- DATA IN THIS EXERCISE -
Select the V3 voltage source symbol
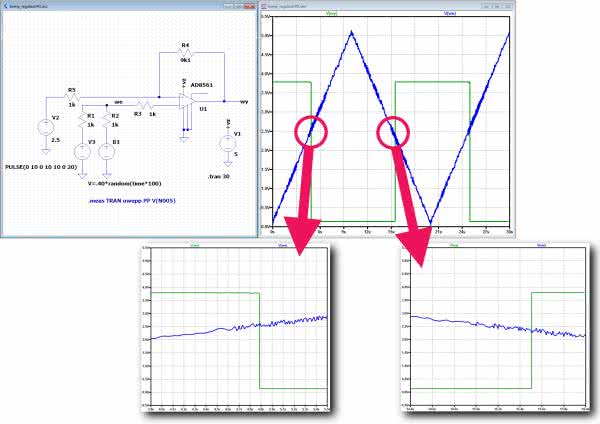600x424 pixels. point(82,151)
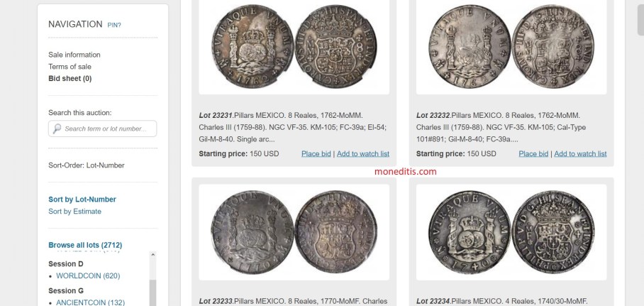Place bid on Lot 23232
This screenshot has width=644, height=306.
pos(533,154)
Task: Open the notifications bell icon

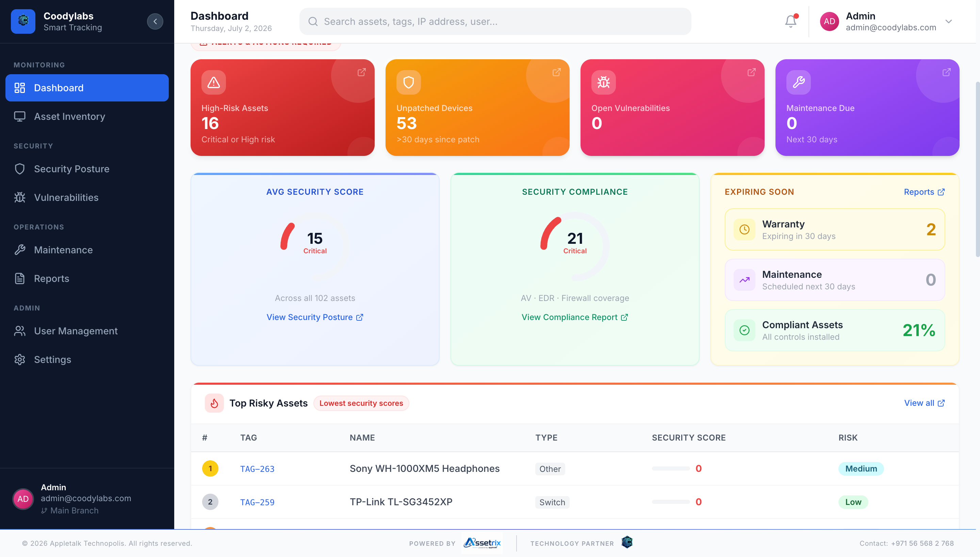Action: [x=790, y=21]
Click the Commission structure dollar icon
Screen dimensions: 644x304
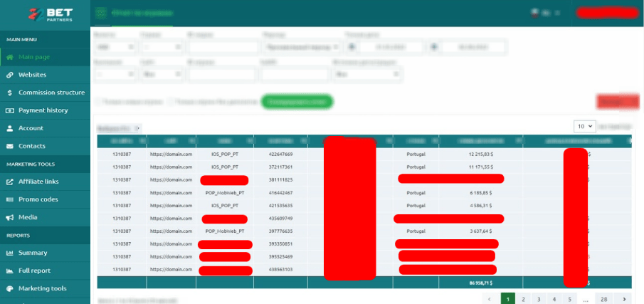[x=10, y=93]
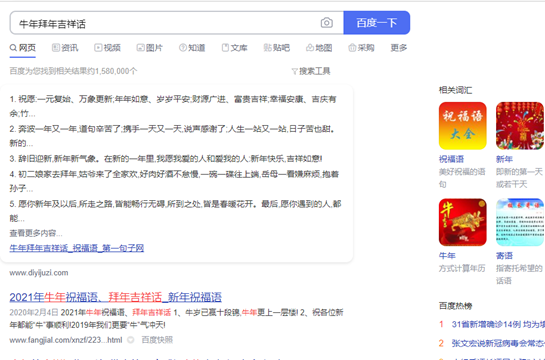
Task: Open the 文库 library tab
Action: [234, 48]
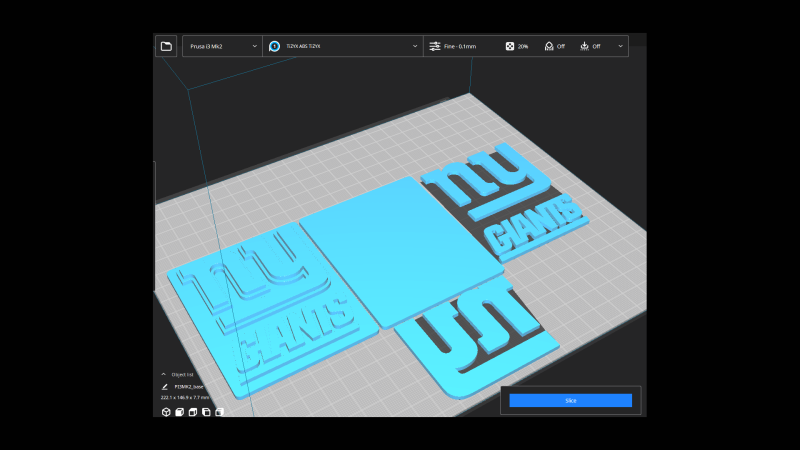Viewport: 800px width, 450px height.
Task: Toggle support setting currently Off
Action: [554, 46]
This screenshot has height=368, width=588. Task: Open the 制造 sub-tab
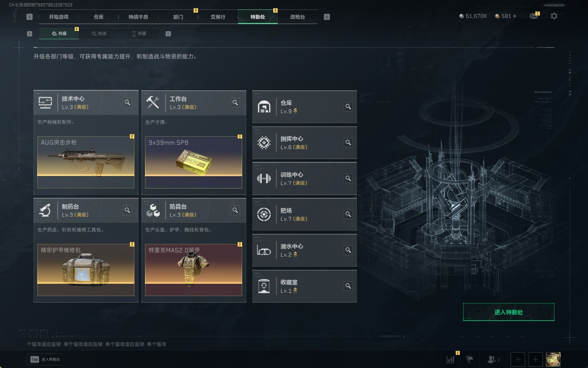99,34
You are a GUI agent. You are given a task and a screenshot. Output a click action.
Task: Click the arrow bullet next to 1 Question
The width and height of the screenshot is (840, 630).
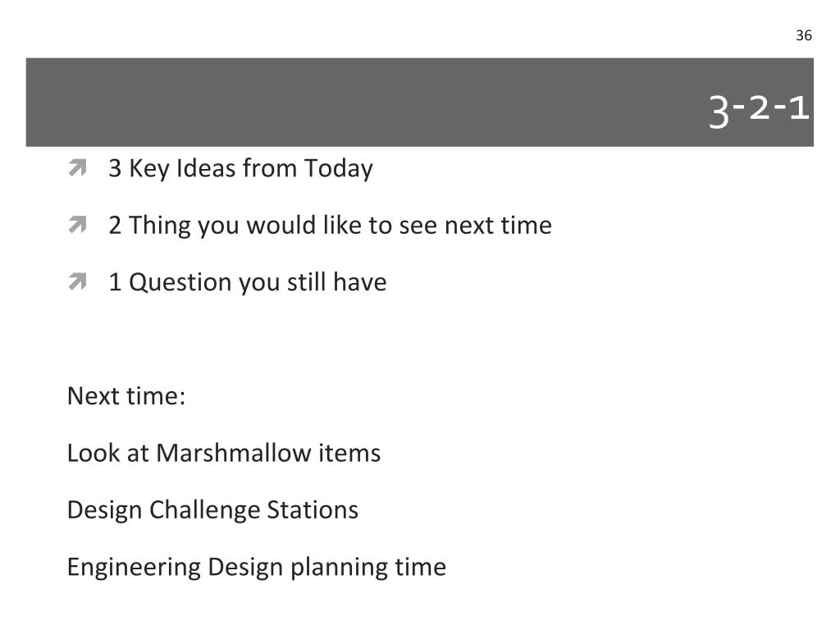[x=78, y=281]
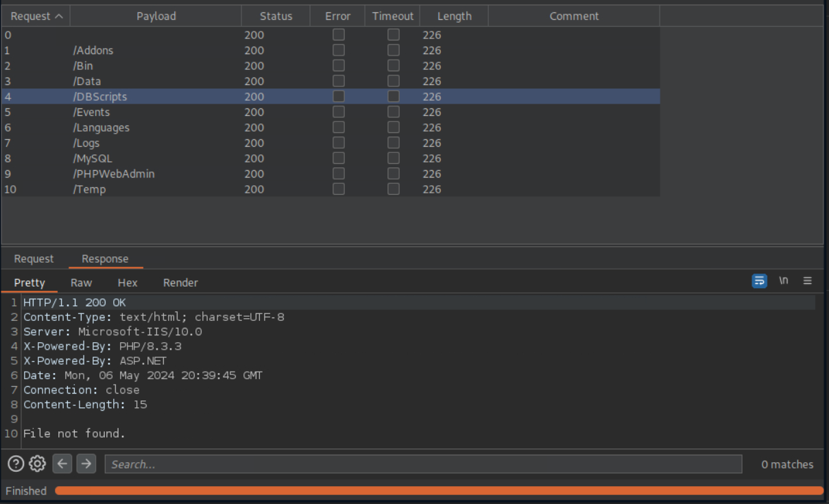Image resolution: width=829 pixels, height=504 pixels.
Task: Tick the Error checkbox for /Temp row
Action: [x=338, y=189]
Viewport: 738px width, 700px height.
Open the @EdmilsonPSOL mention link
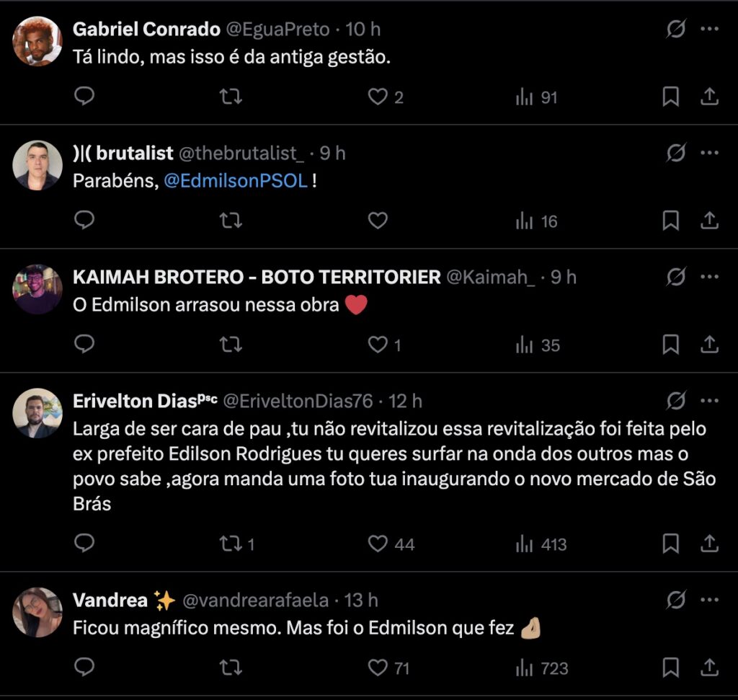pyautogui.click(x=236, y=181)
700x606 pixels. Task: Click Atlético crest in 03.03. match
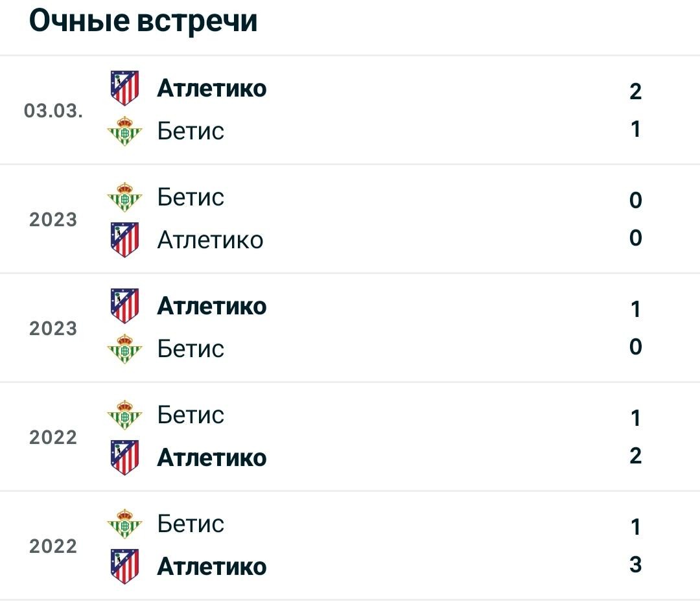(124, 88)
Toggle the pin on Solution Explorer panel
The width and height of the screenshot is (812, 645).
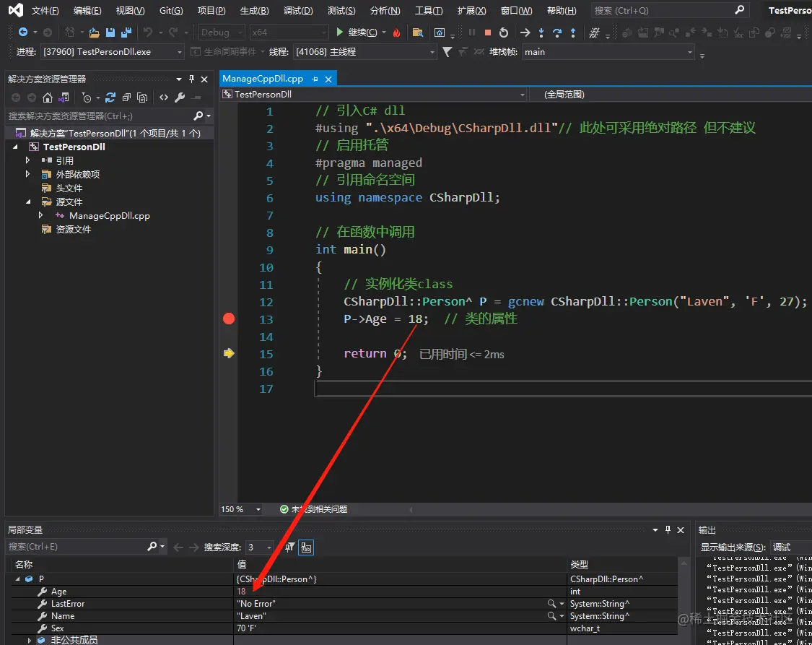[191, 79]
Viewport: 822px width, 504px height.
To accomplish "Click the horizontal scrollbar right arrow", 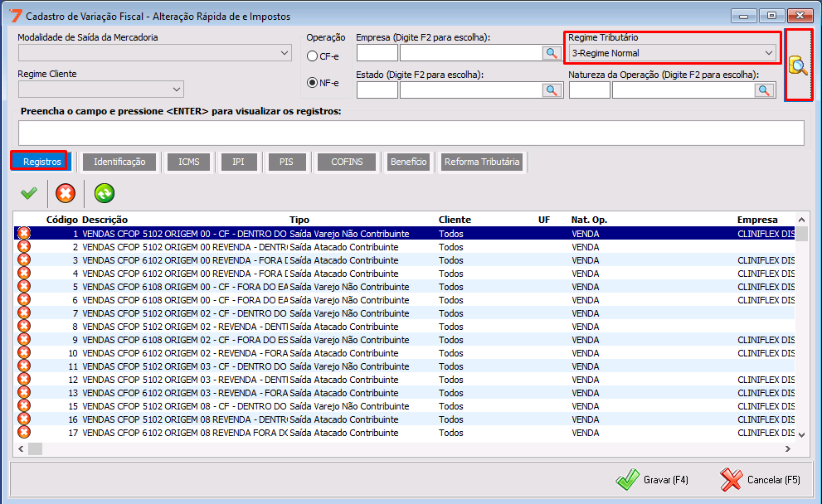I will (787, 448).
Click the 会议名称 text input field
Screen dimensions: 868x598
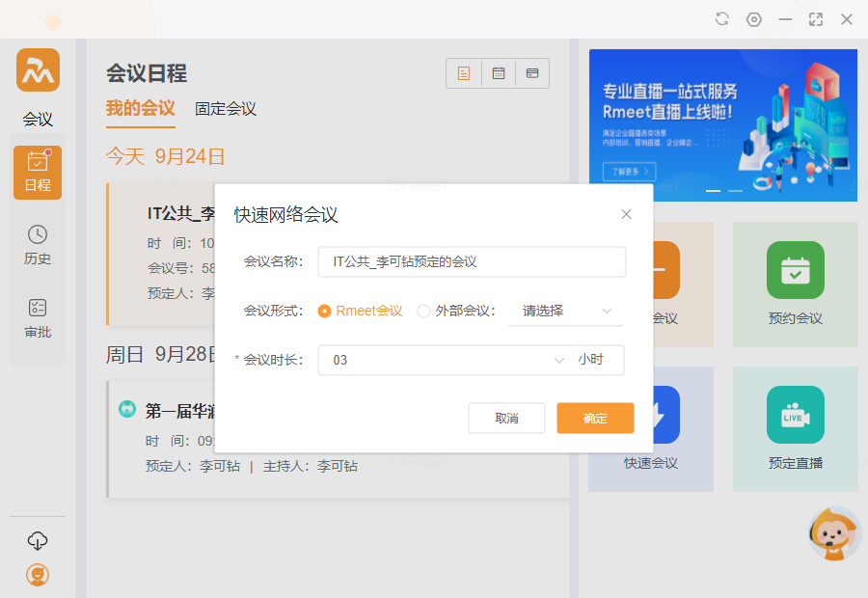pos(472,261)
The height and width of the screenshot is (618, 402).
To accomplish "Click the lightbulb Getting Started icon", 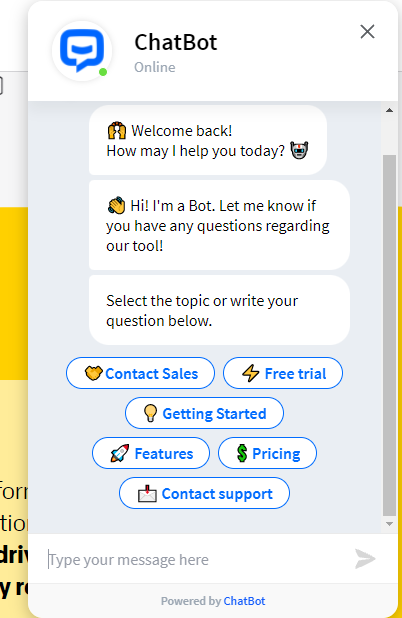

- AIM OF THE EXERCISE -
Go through the data above and print exactly the lines from its first line through the line holding "Click the Commission structure dollar icon", both included, leaving pictures aside.

- SOLUTION -
Select the V3 voltage source symbol
600x424 pixels. point(82,151)
Place bid on Lot 23232
This screenshot has width=644, height=306.
pos(533,154)
Task: Open the notifications bell icon

Action: [x=790, y=21]
Click the Commission structure dollar icon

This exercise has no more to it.